Le courant passait bien entre nous, on traîna au Suas un moment avant de partir en ville, on se laissa porter au hasard des bistrots jusqu’à minuit, heure à laquelle Horaz a eu envie d’aller danser. Comme aucun de nous ne connaissait les environs, on se renseigna pour trouver un night-club digne de ce nom. Karina tomba sur un punk estonien qui connaissait bien Cork, il avait déboulé là avec sa crête, son cuir et ses Docs voilà près de douze ans. Jaan, c’était son prénom, décida de se joindre à nous pour la soirée et nous emmena jusqu’au club le plus proche. La première tentative fut un échec, les videurs refusaient l’entrée d’un keupon dans leur établissement. Conscient que son style nous portait préjudice, l’Estonien nous proposa d’entrer sans lui, ce qu’on refusa catégoriquement.
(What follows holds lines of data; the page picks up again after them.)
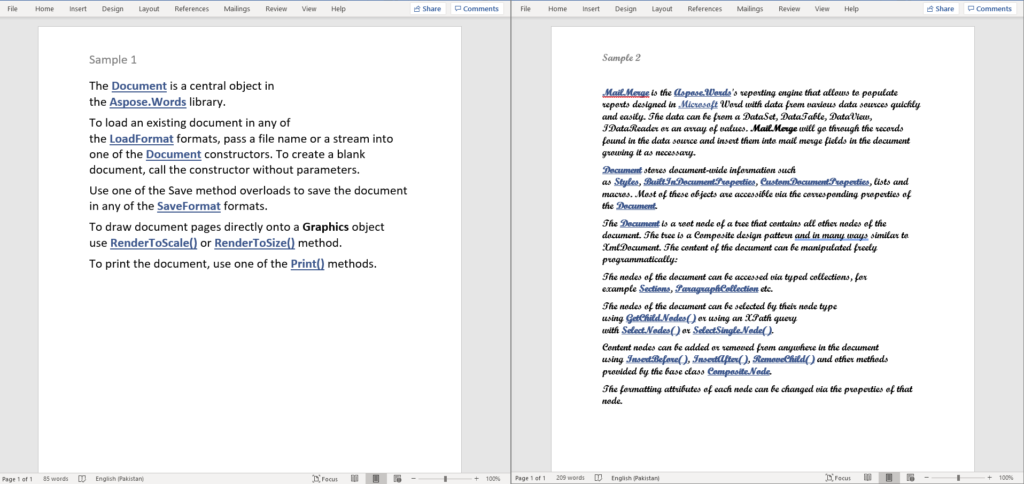Open the File menu in left window
This screenshot has height=484, width=1024.
pos(12,8)
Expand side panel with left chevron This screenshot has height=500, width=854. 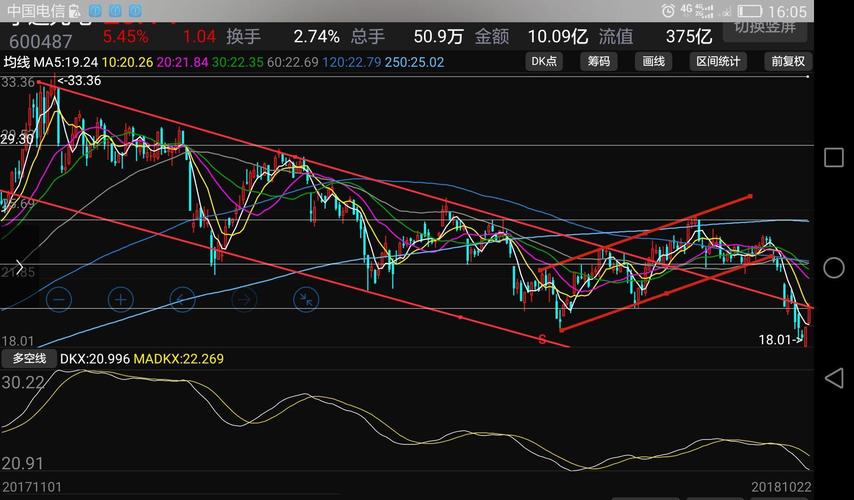[19, 267]
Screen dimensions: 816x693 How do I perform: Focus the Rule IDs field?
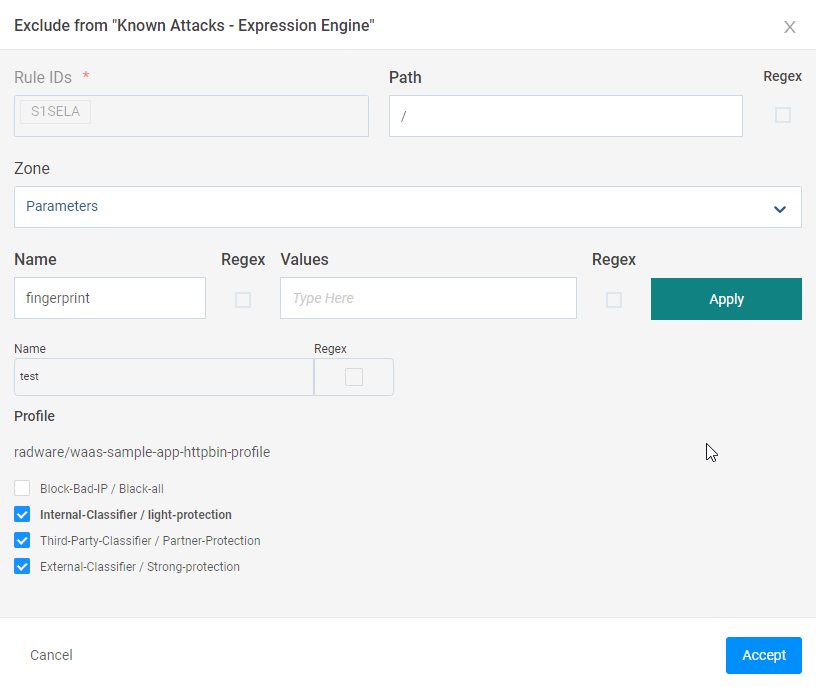click(230, 116)
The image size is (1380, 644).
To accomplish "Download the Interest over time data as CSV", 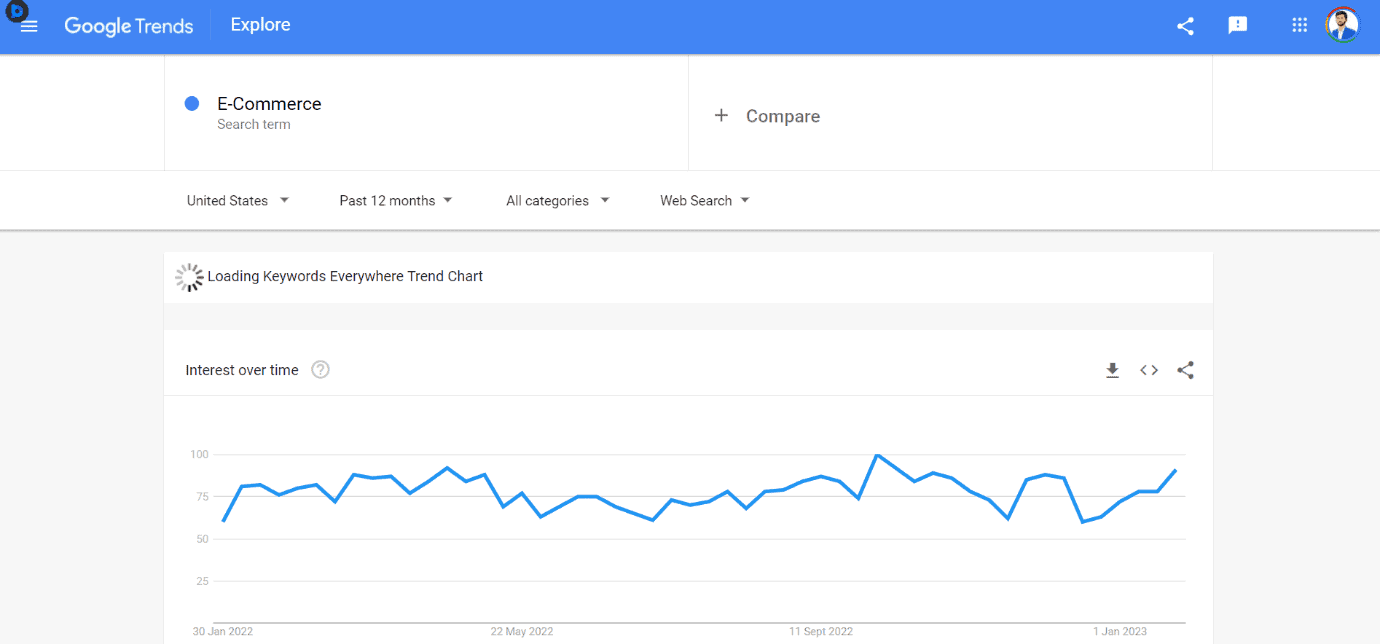I will coord(1112,370).
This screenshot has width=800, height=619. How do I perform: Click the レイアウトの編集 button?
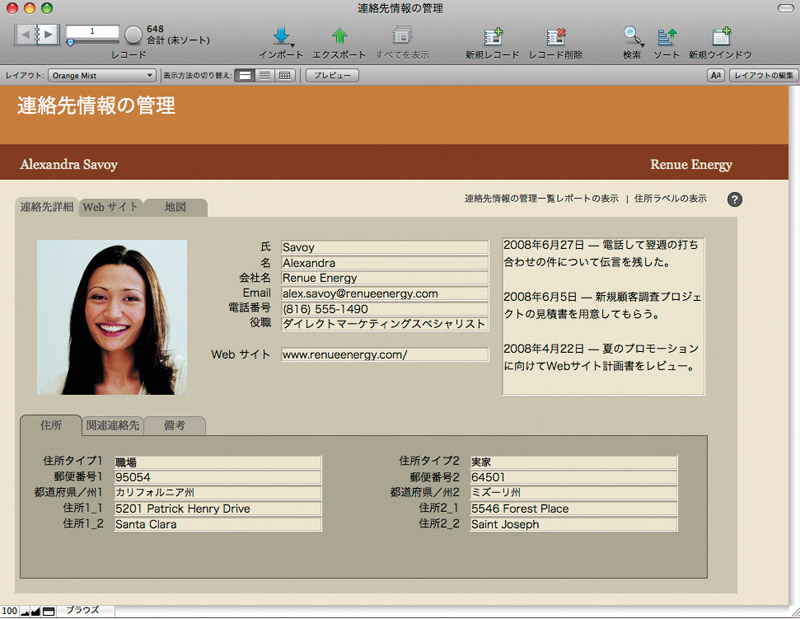tap(764, 75)
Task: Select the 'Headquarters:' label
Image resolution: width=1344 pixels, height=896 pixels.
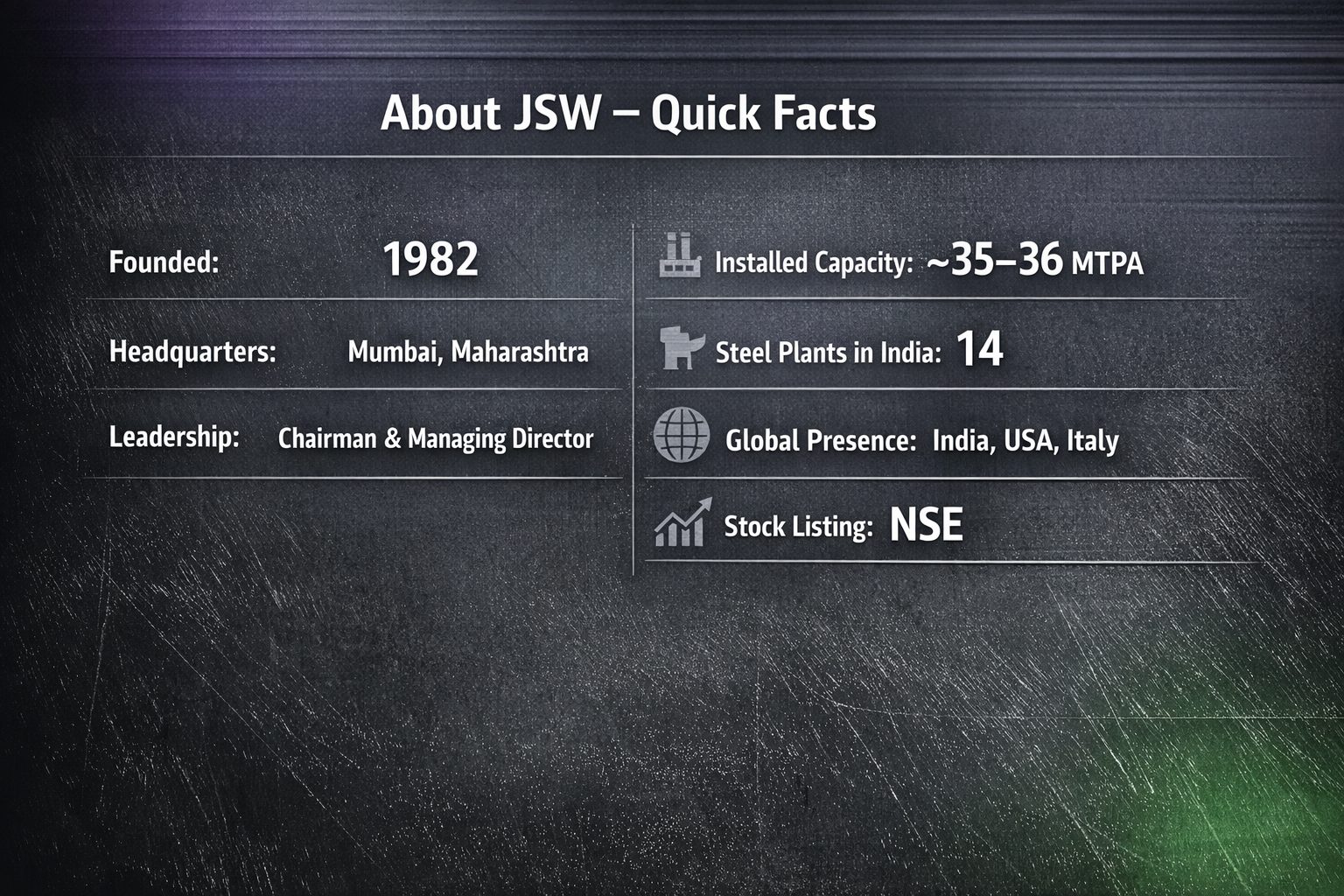Action: 192,352
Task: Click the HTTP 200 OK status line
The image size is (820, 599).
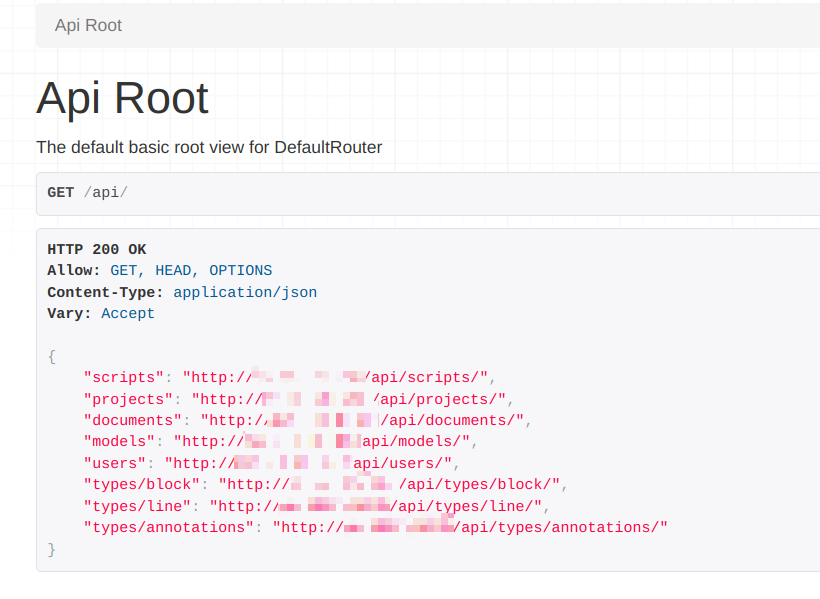Action: (x=97, y=249)
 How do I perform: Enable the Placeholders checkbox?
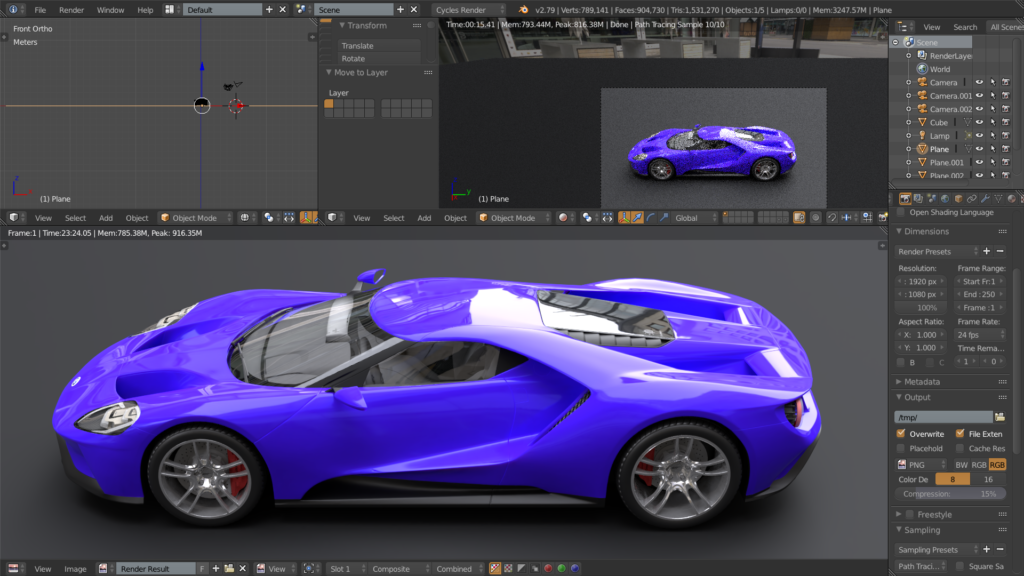(901, 449)
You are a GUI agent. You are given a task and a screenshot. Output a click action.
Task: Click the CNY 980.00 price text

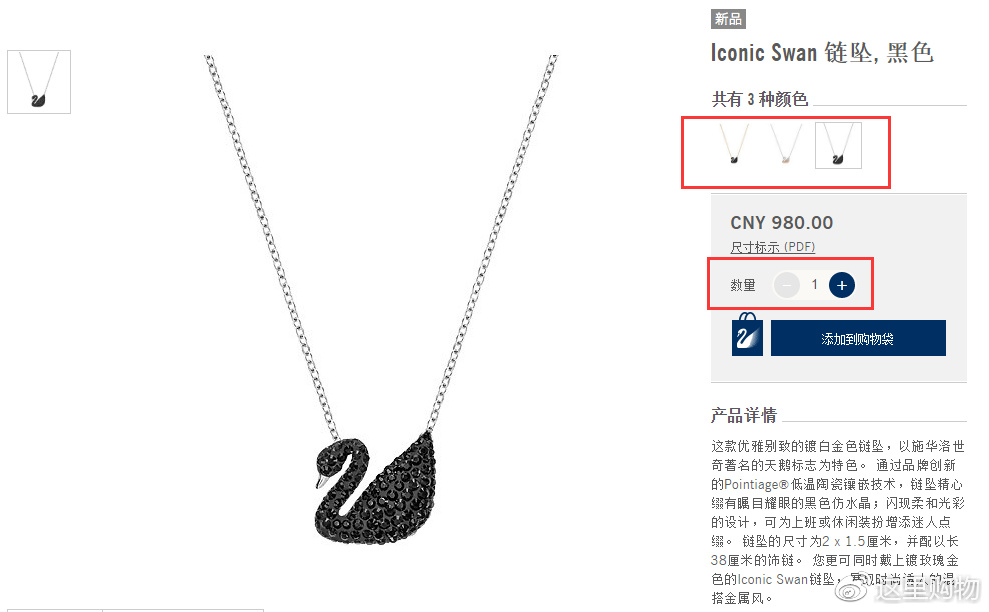[x=781, y=223]
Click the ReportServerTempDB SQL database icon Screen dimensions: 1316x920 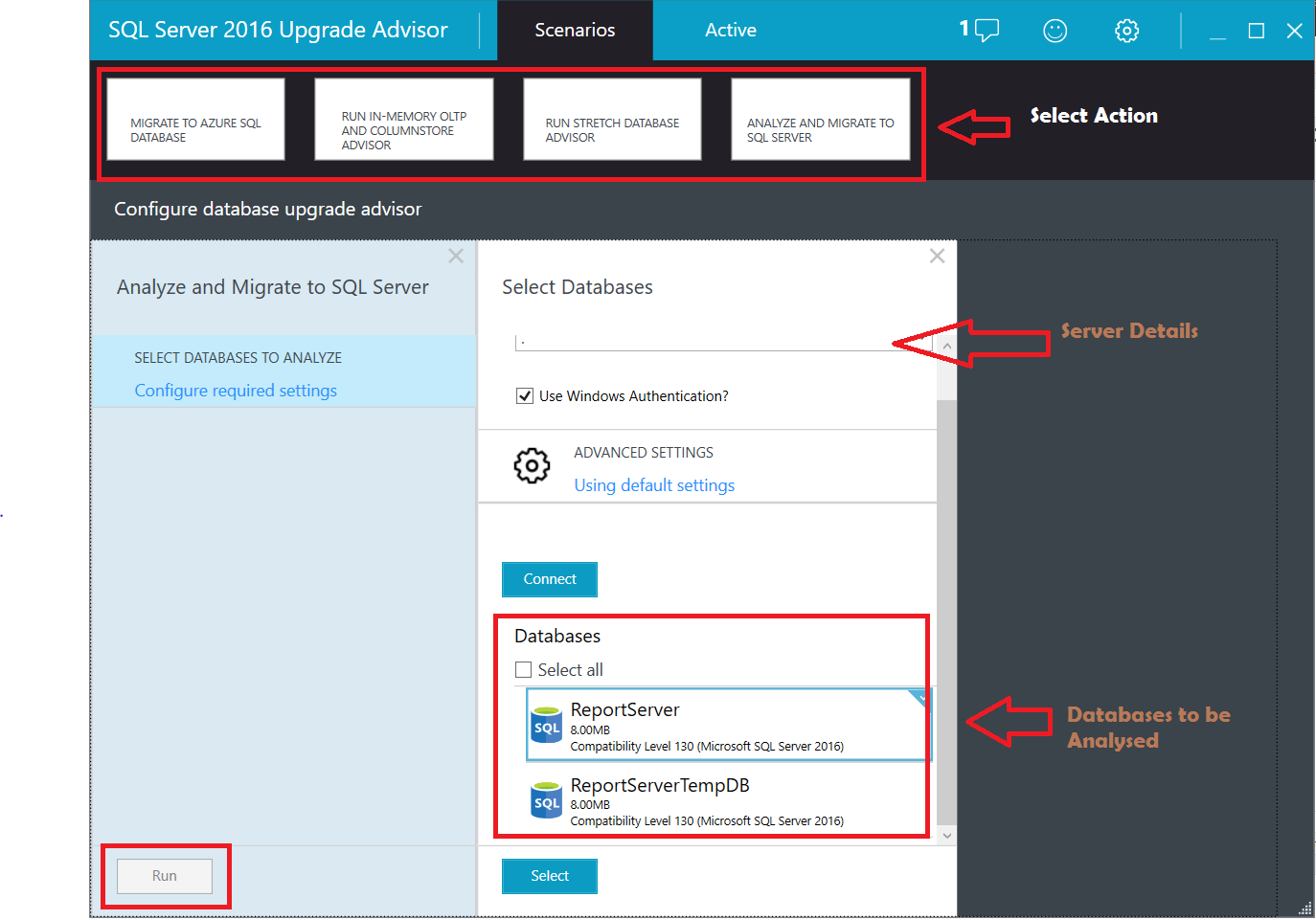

On essuya encore plusieurs refus mais notre persévérance finit par payer, le quatrième dancing situé sur Bandon Road fut le bon.
Passé le sas d’entrée, on emprunta un escalier métallique qui déboucha sur une pièce terne, sol en béton et murs grisâtres sans fenêtre. Pour compenser l’austérité ambiante, le propriétaire avait multiplié les éclairages artificiels et les affiches bariolées. À l’intérieur, la clientèle se divisait en deux, une moitié occupait la piste et l’autre s’agglutinait au comptoir. Horaz passa commande, on s’installa autour d’une grande table bancale pour boire notre bière puis on s’élança à l’assaut du dancefloor sans Jaan, qui préféra recommander.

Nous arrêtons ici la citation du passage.